Bei der Frage der aktiven Sterbehilfe etwa sprach sich ein großer Teil dafür aus, die Entscheidung darüber in die Hand der Einzelnen zu legen, falls ein Leben in Würde nicht mehr möglich ist. Allerdings äußerten sich die Konfessionslosen hierbei erheblich einhelliger als die Evangelischen. Unter den Kirchenmitgliedern wurde auch stark die Ansicht vertreten, dabei handle es sich um eine absolute Grenze, die nicht überschritten werden dürfe. Besonders im Osten Deutschlands vertreten Evangelische wie auch Konfessionslose häufiger die Meinung, es müsse solche Grenze geben: "Die Entscheidung über das Ende des Lebens liegt nicht bei uns, sondern bei Gott."

In der Offenheit für religiöse Sprache zeigt sich ein Unterschied zwischen den Konfessionslosen in Ost und West. Während im Westen auch viele Konfessionslose mit religiösen Formulierungen durchaus etwas anfangen können, sei dies im Osten kaum noch der Fall.

**ZIEL DER AUFGABE:** Nenne alle Bezeichnungen, mit denen der Textauszug Personengruppen nach ihrer Kirchen- oder Konfessionszugehörigkeit benennt.

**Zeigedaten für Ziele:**
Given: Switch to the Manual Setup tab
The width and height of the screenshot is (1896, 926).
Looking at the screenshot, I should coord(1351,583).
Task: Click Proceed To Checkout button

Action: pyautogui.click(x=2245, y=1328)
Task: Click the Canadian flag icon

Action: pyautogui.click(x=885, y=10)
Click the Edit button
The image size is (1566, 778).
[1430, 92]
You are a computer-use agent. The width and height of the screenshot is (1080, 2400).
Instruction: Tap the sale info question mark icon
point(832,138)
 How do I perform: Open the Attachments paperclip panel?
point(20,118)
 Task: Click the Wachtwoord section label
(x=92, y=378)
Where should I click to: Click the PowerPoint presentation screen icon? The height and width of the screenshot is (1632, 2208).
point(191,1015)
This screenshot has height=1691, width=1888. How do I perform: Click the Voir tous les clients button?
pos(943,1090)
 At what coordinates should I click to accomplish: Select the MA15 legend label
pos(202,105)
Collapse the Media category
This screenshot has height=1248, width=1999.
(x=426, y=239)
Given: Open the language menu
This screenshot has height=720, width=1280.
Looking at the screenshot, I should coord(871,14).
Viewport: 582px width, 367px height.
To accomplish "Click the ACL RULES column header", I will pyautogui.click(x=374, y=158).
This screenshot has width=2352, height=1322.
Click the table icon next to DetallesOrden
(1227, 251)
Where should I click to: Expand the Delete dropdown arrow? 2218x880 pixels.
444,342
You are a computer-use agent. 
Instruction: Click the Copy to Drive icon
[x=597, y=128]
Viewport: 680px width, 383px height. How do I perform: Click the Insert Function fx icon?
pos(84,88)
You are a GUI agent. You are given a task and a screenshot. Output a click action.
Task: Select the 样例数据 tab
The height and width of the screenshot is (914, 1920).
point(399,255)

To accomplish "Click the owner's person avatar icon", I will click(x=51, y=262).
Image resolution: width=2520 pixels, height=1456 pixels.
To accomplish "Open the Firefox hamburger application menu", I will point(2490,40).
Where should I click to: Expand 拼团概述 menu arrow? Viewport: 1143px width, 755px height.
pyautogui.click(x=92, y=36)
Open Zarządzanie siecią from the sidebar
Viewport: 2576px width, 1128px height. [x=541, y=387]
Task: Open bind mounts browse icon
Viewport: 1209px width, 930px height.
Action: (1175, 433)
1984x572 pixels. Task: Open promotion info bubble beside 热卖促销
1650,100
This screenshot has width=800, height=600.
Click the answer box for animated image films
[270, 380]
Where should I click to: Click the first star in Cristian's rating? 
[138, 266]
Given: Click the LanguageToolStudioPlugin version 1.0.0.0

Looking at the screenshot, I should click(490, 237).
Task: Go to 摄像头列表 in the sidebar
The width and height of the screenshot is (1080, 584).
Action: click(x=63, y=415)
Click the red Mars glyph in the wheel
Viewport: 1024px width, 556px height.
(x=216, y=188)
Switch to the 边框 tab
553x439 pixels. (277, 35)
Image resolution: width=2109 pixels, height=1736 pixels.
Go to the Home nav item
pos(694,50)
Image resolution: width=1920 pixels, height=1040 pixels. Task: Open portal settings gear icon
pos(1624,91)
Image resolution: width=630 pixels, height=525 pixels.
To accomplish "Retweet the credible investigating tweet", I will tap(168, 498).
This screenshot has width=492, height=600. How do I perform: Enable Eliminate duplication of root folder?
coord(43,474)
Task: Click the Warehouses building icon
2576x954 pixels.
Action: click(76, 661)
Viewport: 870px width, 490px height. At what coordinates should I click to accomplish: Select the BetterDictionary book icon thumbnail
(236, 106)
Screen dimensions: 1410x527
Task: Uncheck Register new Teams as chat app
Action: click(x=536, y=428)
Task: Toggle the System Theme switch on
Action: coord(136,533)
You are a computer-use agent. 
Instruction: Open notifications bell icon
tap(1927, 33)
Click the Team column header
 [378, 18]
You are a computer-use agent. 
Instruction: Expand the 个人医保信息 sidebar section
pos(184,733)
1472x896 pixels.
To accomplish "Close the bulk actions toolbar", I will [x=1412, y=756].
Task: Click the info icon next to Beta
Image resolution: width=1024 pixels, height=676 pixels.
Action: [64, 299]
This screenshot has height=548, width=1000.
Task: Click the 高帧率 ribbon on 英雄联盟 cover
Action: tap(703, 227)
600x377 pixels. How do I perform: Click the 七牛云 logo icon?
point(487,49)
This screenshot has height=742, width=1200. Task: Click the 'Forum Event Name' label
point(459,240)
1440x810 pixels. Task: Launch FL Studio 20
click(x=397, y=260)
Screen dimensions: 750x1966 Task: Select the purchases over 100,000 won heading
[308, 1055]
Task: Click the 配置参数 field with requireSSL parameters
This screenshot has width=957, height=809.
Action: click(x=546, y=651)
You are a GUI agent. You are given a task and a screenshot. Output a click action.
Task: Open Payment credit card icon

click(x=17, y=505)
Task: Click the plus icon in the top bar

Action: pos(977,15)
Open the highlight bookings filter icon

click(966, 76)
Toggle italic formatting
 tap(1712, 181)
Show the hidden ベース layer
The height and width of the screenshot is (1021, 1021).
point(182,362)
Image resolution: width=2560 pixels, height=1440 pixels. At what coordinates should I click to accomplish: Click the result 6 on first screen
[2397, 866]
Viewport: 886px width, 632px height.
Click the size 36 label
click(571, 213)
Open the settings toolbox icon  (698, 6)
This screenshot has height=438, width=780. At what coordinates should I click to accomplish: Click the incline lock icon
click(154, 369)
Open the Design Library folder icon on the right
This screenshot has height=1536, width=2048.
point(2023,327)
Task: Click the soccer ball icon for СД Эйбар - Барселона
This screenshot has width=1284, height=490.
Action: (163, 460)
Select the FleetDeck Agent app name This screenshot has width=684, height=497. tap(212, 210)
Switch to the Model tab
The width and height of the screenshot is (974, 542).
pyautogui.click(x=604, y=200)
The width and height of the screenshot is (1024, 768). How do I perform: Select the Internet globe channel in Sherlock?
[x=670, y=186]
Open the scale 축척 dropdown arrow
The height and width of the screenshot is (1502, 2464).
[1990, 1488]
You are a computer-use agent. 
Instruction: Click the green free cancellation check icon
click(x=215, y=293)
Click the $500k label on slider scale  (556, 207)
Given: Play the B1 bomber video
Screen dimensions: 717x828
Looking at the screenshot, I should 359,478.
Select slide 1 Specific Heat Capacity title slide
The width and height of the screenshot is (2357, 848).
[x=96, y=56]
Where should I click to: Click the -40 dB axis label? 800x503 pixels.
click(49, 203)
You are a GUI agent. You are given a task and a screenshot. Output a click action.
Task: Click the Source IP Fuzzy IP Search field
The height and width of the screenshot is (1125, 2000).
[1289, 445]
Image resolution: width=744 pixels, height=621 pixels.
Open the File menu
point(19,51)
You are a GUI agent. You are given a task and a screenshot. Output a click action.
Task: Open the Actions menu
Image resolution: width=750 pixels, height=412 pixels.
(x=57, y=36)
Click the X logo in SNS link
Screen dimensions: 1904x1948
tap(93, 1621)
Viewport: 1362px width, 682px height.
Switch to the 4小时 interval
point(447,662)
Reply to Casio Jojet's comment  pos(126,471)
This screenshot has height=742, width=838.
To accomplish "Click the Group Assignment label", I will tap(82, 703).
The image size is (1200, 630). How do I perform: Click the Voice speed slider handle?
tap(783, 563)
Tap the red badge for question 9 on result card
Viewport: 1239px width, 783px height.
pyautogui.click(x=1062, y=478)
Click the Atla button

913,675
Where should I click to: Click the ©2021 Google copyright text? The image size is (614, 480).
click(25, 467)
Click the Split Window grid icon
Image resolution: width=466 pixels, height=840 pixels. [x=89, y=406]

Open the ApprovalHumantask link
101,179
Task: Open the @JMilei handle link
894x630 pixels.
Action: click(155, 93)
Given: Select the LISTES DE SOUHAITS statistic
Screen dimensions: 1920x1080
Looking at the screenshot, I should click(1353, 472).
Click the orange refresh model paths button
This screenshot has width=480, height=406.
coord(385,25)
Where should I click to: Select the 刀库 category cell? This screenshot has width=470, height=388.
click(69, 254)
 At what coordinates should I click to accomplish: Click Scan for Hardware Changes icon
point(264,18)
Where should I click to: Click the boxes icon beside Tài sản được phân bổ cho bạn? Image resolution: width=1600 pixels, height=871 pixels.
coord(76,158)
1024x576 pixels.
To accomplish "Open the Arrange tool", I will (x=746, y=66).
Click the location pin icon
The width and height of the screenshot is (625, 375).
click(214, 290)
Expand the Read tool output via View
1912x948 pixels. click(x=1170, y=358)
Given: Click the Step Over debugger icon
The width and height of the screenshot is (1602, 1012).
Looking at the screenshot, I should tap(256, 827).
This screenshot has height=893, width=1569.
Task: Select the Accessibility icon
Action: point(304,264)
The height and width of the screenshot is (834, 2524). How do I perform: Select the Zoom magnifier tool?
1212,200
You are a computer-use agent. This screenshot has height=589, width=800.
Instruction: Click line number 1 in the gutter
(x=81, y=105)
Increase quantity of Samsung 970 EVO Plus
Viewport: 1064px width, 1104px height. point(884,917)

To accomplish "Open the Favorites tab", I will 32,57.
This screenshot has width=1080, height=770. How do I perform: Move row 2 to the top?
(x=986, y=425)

**ERGEBNIS:**
- Konfessionslose
- Evangelische
- Kirchenmitglieder